Sebanyak 66 karya budaya tersebut terpilih setelah melalui proses sidang kurasi terhadap 87 usulan yang diajukan oleh pemerintah kabupaten dan kota se-Jawa Barat. Proses kurasi melibatkan tim ahli budaya dan dilaksanakan di Purwakarta serta Cirebon pada Agustus hingga Oktober 2025.
Iendra Sofyan menjelaskan, penetapan Warisan Budaya Tak Benda tidak hanya menjadi bentuk pengakuan negara terhadap karya budaya masyarakat daerah, tetapi juga memberikan perlindungan hukum atas keberadaan dan keberlanjutan tradisi tersebut.
“Kami mengapresiasi kabupaten dan kota yang aktif mengusulkan karya budaya. Selanjutnya, 66 karya budaya ini akan diusulkan sebagai Warisan Budaya Tak Benda Indonesia,” ujar Iendra.

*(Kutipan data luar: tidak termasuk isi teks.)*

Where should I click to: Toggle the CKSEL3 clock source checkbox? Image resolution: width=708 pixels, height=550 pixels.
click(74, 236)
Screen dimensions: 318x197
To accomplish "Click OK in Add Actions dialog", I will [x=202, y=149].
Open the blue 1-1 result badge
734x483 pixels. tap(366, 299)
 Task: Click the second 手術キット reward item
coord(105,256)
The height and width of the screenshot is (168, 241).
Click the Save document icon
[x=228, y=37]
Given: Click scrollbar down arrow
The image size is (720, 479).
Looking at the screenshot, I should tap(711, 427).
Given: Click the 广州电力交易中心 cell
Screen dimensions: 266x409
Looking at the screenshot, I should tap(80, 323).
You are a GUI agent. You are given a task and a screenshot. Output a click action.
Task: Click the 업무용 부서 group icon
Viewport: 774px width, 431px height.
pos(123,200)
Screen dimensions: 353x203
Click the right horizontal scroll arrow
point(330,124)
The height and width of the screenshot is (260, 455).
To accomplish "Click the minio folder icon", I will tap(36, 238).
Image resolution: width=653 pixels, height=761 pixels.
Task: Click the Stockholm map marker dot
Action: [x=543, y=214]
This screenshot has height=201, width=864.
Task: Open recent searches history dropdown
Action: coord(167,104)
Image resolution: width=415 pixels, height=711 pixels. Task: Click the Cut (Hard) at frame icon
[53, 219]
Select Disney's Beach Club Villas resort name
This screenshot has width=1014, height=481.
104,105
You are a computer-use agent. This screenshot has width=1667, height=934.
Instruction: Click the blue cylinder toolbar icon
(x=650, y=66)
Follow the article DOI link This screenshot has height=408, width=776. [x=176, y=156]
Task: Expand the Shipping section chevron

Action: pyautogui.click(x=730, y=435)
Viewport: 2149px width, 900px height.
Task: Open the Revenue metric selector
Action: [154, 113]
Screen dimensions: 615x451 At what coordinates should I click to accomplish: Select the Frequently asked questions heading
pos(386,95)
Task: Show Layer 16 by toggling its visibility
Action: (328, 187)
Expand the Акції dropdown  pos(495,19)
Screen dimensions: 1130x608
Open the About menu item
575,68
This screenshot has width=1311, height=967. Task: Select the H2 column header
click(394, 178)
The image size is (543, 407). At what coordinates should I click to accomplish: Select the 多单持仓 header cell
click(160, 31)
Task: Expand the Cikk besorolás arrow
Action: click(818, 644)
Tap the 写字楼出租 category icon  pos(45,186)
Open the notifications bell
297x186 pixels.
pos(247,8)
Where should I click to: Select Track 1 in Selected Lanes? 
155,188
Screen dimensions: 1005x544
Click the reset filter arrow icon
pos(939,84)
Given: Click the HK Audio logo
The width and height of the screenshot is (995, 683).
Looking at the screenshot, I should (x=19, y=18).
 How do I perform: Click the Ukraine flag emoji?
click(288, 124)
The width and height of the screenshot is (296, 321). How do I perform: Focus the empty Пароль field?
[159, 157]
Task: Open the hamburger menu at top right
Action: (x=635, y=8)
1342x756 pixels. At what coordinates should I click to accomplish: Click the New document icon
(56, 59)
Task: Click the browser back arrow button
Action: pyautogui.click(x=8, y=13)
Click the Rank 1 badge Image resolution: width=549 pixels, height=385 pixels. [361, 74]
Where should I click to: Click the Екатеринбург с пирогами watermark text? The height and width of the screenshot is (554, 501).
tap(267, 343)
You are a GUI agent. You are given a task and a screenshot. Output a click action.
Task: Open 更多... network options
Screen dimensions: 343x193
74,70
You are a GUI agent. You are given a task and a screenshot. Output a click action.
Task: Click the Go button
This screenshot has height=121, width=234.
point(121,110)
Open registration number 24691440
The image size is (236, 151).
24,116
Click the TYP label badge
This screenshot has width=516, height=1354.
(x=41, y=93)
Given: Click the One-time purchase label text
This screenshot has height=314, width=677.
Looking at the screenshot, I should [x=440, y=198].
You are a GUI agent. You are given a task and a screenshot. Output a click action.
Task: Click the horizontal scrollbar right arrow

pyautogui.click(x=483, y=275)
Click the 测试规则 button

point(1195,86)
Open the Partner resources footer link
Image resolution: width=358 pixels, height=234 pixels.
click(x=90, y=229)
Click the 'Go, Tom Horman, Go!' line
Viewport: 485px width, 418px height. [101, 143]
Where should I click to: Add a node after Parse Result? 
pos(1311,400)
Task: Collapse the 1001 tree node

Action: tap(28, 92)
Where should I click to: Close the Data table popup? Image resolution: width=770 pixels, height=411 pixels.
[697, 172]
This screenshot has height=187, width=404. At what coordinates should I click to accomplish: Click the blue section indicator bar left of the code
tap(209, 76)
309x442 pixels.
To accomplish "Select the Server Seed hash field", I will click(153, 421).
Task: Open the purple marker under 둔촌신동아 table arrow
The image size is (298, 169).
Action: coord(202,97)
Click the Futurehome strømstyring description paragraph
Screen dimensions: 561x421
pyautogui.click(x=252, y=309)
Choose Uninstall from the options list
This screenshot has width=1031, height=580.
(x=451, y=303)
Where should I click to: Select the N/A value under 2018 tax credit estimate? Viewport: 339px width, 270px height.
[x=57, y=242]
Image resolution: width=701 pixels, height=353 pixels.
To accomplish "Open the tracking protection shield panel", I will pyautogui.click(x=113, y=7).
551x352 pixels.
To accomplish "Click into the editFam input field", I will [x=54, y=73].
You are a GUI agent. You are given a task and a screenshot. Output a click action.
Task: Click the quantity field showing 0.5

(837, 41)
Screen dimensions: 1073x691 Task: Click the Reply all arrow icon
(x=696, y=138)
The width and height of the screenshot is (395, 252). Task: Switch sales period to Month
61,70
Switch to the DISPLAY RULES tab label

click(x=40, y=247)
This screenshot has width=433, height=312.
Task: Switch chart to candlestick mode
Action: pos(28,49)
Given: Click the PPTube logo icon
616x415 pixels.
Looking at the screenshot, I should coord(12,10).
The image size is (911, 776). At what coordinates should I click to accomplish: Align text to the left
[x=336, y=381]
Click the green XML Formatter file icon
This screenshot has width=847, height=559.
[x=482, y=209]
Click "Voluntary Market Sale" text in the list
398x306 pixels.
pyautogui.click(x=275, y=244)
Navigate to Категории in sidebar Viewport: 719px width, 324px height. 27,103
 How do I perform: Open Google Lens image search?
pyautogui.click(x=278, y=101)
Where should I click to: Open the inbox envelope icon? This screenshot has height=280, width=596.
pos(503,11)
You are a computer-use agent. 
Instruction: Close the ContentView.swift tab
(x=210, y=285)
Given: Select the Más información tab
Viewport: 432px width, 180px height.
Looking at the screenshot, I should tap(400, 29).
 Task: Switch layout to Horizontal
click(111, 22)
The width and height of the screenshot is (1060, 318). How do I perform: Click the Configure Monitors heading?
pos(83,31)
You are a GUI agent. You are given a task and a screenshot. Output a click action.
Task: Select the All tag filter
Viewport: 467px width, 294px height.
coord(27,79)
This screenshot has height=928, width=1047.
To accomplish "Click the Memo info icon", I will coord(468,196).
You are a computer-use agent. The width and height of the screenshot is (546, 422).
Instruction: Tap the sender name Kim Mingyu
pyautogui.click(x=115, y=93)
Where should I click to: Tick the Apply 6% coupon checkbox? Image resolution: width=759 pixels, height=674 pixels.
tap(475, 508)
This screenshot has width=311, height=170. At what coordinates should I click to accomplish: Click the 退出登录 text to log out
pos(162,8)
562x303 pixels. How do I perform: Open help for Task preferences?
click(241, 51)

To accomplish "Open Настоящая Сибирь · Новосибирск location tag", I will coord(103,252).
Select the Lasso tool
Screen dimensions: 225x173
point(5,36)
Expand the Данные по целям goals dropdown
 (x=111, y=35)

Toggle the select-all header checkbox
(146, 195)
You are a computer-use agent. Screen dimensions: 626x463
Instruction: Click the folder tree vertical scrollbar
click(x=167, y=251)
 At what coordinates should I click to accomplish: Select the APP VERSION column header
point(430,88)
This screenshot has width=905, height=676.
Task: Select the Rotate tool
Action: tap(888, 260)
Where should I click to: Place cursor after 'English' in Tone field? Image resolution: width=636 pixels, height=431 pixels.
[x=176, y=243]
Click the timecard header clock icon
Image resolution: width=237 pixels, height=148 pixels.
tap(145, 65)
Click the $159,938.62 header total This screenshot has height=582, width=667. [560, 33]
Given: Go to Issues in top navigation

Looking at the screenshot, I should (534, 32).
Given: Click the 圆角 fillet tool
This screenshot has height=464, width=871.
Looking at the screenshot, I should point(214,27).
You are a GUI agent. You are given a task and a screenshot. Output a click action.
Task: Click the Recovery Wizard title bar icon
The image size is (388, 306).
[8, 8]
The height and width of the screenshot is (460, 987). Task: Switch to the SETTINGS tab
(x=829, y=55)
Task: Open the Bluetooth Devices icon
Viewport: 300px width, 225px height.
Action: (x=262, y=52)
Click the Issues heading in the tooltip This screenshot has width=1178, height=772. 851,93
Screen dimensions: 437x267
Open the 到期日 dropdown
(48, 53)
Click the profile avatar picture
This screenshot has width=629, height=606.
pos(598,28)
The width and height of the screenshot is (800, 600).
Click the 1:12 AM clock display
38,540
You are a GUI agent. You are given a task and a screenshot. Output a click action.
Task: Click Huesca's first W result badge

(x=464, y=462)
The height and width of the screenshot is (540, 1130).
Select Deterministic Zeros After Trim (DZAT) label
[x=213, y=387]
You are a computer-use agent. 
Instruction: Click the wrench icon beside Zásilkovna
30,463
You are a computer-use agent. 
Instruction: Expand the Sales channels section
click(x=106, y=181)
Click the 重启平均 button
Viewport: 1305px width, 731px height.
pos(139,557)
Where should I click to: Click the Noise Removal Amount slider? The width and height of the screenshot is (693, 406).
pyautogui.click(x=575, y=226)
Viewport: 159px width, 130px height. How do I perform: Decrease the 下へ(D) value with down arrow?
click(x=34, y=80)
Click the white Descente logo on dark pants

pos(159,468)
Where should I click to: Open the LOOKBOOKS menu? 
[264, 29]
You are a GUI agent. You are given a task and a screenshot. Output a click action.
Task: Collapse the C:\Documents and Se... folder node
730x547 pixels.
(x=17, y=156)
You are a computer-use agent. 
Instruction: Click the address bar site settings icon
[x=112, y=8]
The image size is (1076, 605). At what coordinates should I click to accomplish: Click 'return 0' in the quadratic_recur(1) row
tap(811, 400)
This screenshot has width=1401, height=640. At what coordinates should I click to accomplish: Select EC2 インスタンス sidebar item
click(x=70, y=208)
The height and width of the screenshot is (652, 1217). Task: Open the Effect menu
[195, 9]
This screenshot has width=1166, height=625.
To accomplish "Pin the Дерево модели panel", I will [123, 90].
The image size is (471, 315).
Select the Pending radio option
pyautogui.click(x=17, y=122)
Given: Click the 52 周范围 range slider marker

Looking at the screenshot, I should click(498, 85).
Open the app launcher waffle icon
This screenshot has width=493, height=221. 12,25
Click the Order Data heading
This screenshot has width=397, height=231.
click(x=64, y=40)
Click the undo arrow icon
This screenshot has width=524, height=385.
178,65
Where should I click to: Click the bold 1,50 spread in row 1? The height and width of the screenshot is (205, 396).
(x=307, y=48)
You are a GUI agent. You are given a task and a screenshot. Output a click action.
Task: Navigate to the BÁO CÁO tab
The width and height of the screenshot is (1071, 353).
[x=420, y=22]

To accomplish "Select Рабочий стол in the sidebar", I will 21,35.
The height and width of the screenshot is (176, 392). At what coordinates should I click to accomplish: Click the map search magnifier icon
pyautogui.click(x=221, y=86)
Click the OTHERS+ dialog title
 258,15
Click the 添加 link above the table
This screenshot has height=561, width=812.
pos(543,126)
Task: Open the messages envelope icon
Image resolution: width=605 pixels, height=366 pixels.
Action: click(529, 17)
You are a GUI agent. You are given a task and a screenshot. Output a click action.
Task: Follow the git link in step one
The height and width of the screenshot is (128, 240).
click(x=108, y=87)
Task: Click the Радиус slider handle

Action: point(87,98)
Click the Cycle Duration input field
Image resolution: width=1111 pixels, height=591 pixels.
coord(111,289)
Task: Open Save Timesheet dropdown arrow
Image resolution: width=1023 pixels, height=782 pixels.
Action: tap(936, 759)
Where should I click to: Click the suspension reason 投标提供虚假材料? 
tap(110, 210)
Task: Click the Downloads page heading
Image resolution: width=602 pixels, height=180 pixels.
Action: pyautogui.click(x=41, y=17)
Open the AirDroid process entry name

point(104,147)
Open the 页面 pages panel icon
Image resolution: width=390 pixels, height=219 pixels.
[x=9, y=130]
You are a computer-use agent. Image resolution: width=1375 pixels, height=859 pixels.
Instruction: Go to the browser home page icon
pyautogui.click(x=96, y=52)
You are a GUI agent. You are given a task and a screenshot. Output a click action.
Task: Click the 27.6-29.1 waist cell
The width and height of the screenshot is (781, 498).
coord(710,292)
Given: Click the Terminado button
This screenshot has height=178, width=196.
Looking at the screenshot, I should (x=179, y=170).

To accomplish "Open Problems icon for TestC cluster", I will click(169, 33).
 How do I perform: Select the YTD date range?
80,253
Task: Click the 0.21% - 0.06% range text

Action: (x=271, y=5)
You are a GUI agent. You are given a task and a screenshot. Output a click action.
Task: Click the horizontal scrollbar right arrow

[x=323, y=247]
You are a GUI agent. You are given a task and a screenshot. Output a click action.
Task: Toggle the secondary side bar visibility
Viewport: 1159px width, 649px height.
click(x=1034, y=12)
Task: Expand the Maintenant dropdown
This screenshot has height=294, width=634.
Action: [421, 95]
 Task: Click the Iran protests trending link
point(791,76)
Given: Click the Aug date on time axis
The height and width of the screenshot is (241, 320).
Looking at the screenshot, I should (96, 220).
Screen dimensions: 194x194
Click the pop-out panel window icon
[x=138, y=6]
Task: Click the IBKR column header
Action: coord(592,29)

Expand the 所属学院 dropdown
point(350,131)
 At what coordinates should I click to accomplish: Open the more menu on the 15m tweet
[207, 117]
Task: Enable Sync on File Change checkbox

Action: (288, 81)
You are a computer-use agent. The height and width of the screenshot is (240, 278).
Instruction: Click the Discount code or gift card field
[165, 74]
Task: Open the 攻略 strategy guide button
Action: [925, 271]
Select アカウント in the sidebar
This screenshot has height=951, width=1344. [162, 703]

Dari total 66 karya budaya yang ditetapkan, sebanyak 25 karya masuk dalam kategori Kemahiran dan Kerajinan Tradisional yang dinilai mampu menopang perekonomian para pelaku budaya lokal.
Sebanyak 19 karya berada pada domain Adat Istiadat, Ritus, dan Perayaan yang berperan penting dalam memperkuat nilai sosial serta kohesi masyarakat.
Kemudian, 10 karya tercatat sebagai Tradisi dan Ekspresi Lisan yang berfungsi menjaga bahasa serta pengetahuan lokal agar terus diwariskan lintas generasi.
Sebanyak 10 karya lainnya termasuk dalam kategori Seni Pertunjukan yang membuka peluang pengembangan ekonomi kreatif dan pariwisata berbasis budaya.
Sementara itu, dua karya masuk dalam kategori Pengetahuan dan Kebiasaan Perilaku mengenai Alam Semesta, yang mencerminkan kearifan lokal masyarakat Jawa Barat dalam berinteraksi dengan lingkungan.
Penetapan Warisan Budaya Tak Benda ini diharapkan memberikan manfaat langsung bagi masyarakat, mulai dari perlindungan tradisi, peningkatan promosi daerah, hingga penguatan ekonomi berbasis budaya.
Selain itu, pengakuan resmi ini menjadi dasar bagi pemerintah daerah dalam melakukan pembinaan, pendanaan, serta promosi budaya secara berkelanjutan agar kekayaan budaya Jawa Barat tetap lestari di tengah perkembangan zaman.